> [YOUR TASK] Each line from the one holding "Task: Fold the" through the final line of the data below is to be given again exactly, and no other line is to appear.

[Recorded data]
◇ ◇ ◇ ◇ ◇

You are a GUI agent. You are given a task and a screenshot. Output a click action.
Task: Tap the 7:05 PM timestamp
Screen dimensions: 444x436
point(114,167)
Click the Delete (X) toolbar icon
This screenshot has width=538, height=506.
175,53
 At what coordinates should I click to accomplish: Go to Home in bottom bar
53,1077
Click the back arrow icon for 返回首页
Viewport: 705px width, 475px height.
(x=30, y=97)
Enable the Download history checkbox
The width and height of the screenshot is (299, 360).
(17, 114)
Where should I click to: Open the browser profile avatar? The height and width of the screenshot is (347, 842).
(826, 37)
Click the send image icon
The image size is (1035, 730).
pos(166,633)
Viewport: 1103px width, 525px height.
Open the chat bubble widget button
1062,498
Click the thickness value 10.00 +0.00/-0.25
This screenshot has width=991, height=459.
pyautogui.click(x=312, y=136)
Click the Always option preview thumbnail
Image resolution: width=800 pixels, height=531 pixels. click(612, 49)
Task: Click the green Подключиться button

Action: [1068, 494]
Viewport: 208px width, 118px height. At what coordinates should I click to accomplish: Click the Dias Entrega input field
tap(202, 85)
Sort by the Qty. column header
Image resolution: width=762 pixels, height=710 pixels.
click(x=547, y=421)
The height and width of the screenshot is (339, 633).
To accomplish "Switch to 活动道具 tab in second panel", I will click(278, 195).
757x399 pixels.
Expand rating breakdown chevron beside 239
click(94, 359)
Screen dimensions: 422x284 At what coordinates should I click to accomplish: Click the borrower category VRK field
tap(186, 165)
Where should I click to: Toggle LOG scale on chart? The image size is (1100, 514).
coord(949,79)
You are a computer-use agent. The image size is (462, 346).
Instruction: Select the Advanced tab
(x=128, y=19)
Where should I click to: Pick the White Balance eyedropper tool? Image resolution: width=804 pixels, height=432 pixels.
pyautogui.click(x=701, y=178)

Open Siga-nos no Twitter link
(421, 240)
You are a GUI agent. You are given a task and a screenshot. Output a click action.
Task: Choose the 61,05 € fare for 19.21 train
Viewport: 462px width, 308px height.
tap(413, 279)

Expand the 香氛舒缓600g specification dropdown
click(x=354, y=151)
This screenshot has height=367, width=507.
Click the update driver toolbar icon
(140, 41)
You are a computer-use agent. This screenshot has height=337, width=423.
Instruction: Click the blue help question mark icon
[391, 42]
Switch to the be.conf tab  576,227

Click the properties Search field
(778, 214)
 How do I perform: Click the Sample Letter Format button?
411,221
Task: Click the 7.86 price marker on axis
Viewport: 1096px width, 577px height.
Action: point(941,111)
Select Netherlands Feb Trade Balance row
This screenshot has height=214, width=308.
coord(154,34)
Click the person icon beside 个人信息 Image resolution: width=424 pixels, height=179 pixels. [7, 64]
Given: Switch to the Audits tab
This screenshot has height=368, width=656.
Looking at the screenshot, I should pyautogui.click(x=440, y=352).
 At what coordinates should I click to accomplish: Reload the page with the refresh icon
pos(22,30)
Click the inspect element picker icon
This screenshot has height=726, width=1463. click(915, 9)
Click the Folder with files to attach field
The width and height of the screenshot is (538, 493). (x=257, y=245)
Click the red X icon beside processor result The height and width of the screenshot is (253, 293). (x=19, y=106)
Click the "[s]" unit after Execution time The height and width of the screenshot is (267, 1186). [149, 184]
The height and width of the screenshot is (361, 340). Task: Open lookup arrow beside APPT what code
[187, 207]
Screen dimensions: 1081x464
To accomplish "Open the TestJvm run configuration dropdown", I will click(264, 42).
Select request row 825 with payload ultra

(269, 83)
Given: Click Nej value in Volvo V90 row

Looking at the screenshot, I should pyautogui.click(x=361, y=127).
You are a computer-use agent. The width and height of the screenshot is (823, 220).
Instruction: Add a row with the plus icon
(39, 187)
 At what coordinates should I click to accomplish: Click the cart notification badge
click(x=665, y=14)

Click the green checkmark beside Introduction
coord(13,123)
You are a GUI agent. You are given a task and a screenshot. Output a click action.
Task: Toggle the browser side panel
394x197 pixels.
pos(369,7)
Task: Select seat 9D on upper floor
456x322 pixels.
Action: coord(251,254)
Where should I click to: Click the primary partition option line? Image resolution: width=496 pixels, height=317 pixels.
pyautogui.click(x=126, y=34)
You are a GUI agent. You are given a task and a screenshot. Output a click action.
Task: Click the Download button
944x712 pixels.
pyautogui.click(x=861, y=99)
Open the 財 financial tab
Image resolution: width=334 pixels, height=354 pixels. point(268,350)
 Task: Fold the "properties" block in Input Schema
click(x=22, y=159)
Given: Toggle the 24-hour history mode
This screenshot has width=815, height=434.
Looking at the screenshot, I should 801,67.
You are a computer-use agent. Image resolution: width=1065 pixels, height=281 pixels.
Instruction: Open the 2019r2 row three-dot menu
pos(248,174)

◇ ◇ ◇ ◇ ◇

> [WRITTEN RESPONSE]
 Task: Fold the "properties" block in Input Schema
click(x=22, y=159)
Given: Toggle the 24-hour history mode
This screenshot has width=815, height=434.
Looking at the screenshot, I should 801,67.
You are a computer-use agent. Image resolution: width=1065 pixels, height=281 pixels.
Instruction: Open the 2019r2 row three-dot menu
pos(248,174)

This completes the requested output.